Paul Goble
Staunton,
January 2 – With the opening of the KGB archives in Latvia, so much attention
has been paid to those the KGB recruited as informers and agents that another
lesson from them has been lost: in Soviet times, the CPSU banned its secret
police from recruiting deputies at all levels, judges and prosecutors.
It
is clear from an examination of the instructions found in those archives,
Russian researcher Boris Lvin says, that the KGB viewed those it recruited as “second
class” people, individuals that the regime could not trust, and who could be
kept in line only by compromat (newizv.ru/article/general/02-01-2019/otkrytie-latviyskih-arhivov-kogo-v-sssr-zapreschalos-verbovat-v-stukachi).
That
is clear, he continues. if one considers the rules that were imposed on the KGB
by the Soviet government concerning whom the organs could not recruit: “members
of the CPSU and Komsomol elected to party and Komsomol committees, secretaries
of primary party and Komsomol organizations, responsible employees of party and
Komsomol apparatuses, the political organs of the Armed Services of the USSR,
the deputies of the Supreme Soviet of the USSR, the Supreme Soviets of union
and autonomous republics and local Soviets of peoples deputies, trade union
officials, judges, and prosecutors.”
Such
people, the KGB leadership specified, could not be used as agents, residents,
or be involved in conspiratorial activities of any kind.
The
“immunity” of soviet deputies down to the lowest levels was a surprise for him,
Lvin says, especially since it extended to the apparatuses of each level where
real decisions were made. Also
surprising, given Soviet realities, was the immunity of trade union workers.

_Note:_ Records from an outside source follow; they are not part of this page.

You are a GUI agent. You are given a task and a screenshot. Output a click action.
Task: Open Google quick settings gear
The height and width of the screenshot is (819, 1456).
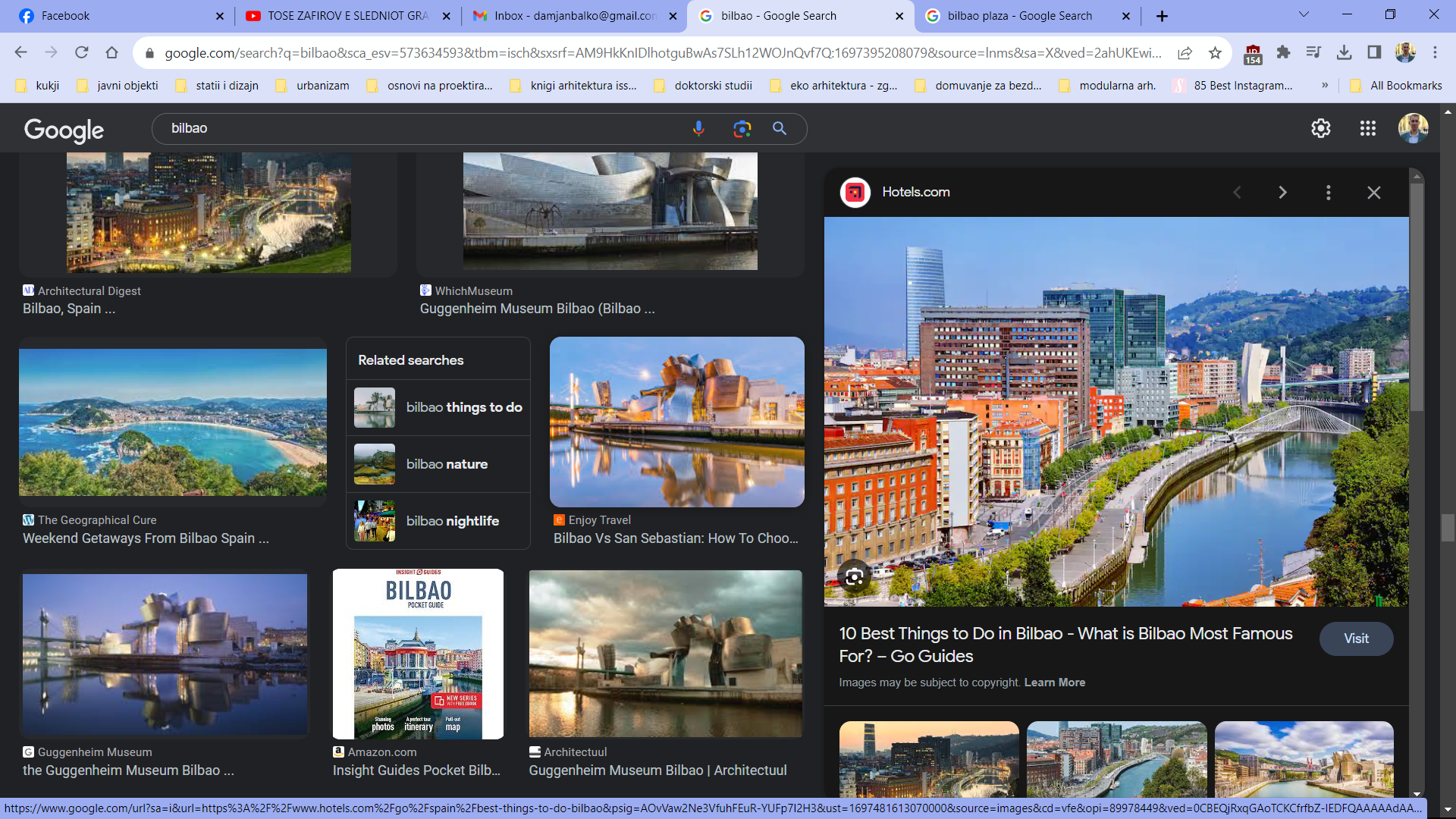click(1320, 129)
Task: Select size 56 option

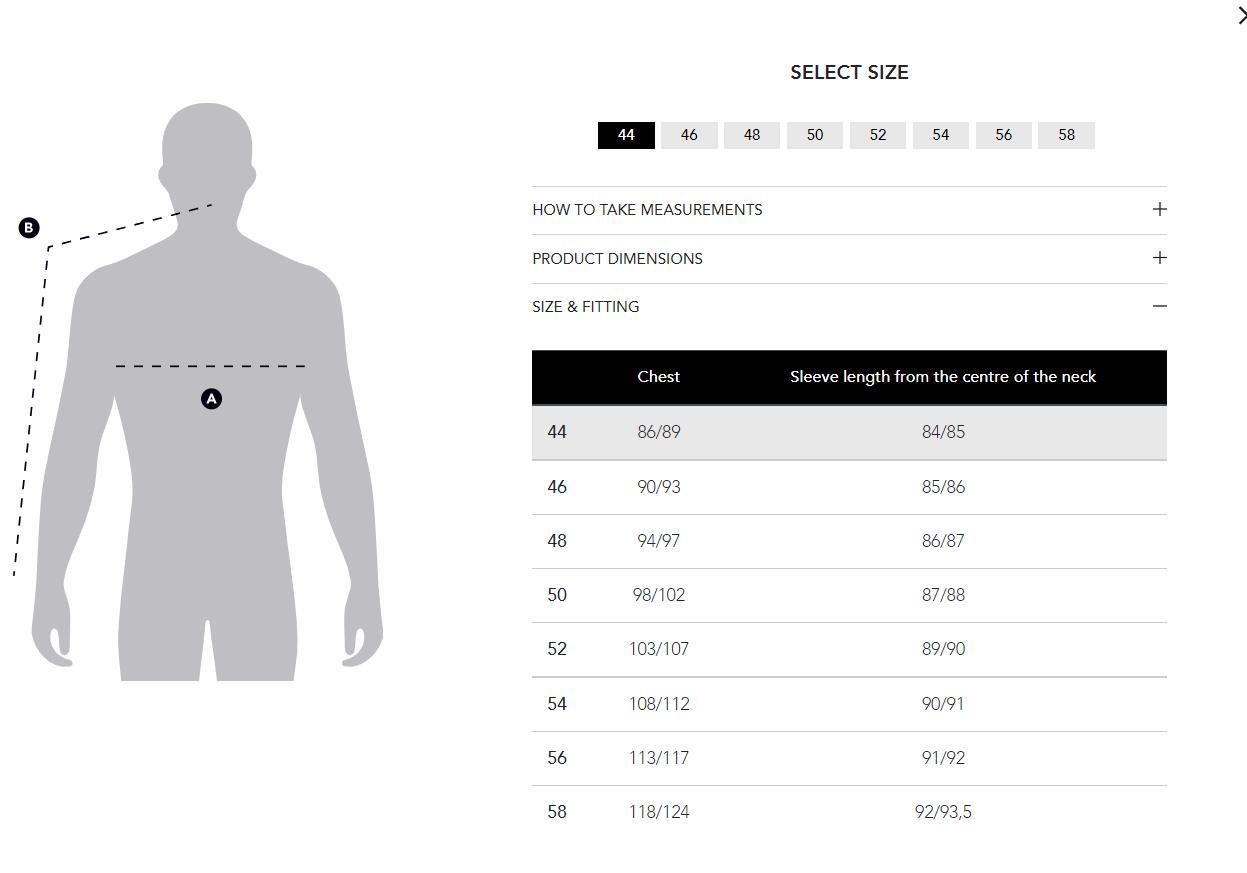Action: pos(1004,135)
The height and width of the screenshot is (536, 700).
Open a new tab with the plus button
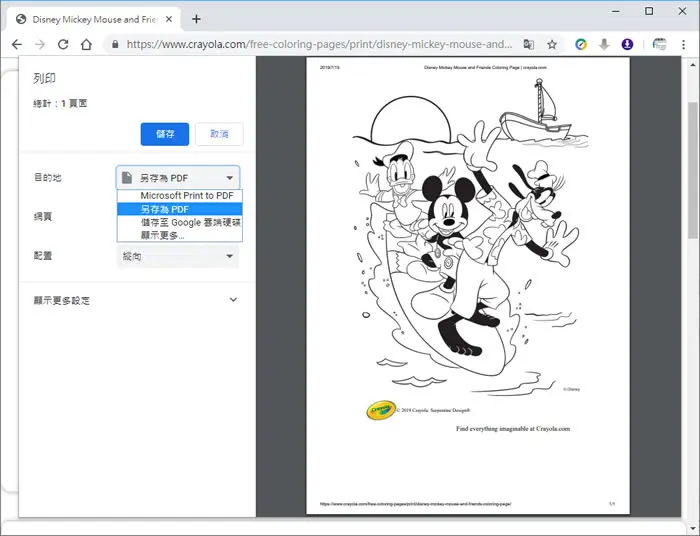pyautogui.click(x=196, y=19)
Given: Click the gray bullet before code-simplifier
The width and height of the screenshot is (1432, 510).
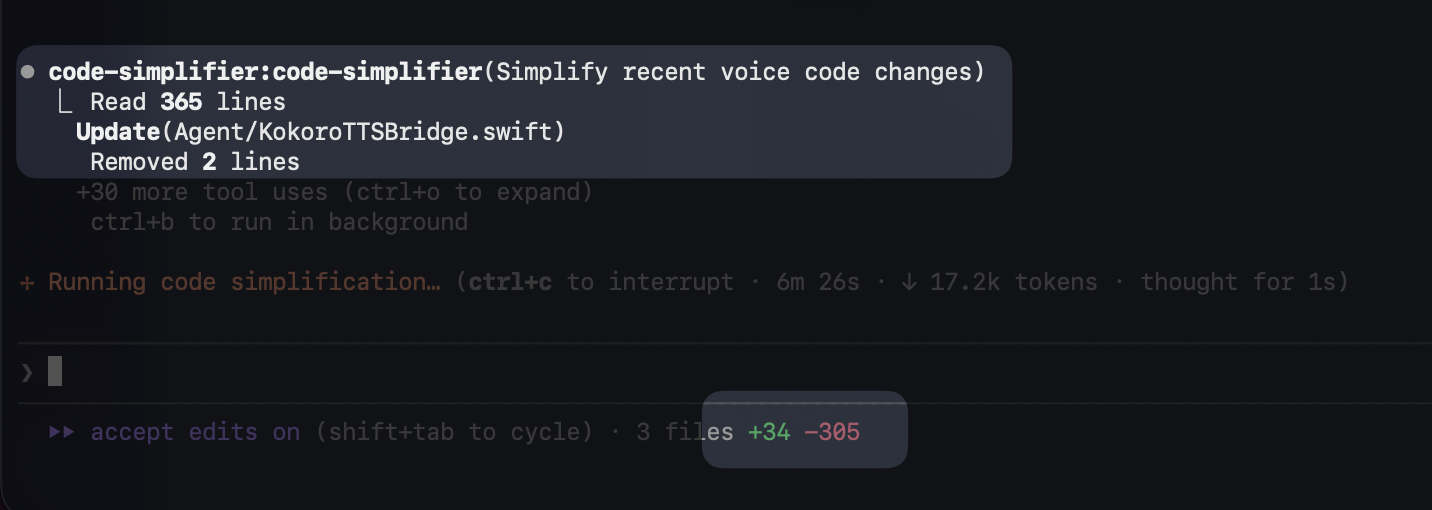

It
appears that this flows from the Soviet state’s ideological conception of
itself.
Also
unexpected in their immunity in Soviet times were judges and prosecutors, given
their role in the system. Also, and
again unexpectedly, it appears that the KGB was banned from recruiting as
agents any officer of the rank of colonel or above. Thus many people who were very much part of
the Soviet state were kept beyond the grip of the KGB in this way.
This
1983 instruction also specifies that records of agents are to be destroyed “in
the case of their deaths or enrollment as employees of the KGB and Ministry of
Internal Affairs,” the researcher says. The
reference to the Ministry has been crossed out, apparently according to a new
instruction the following year.
That
implies that the status of those who go to work for the interior ministry was
reduced at that time relative to those who joined the KGB. This also implies
that those who go to work for the interior ministry have by that act ended
their cooperation with the KGB, otherwise the distinction would be irrelevant.
All
these issues require more research, but they are a reminder that the KGB
archives are important not only because of the people listed as its agents but
also as an explanation for why others weren’t – something that provides a
certain nuance to those who are listed because with only the slightest change in
status the Soviet organs wouldn’t have taken them on.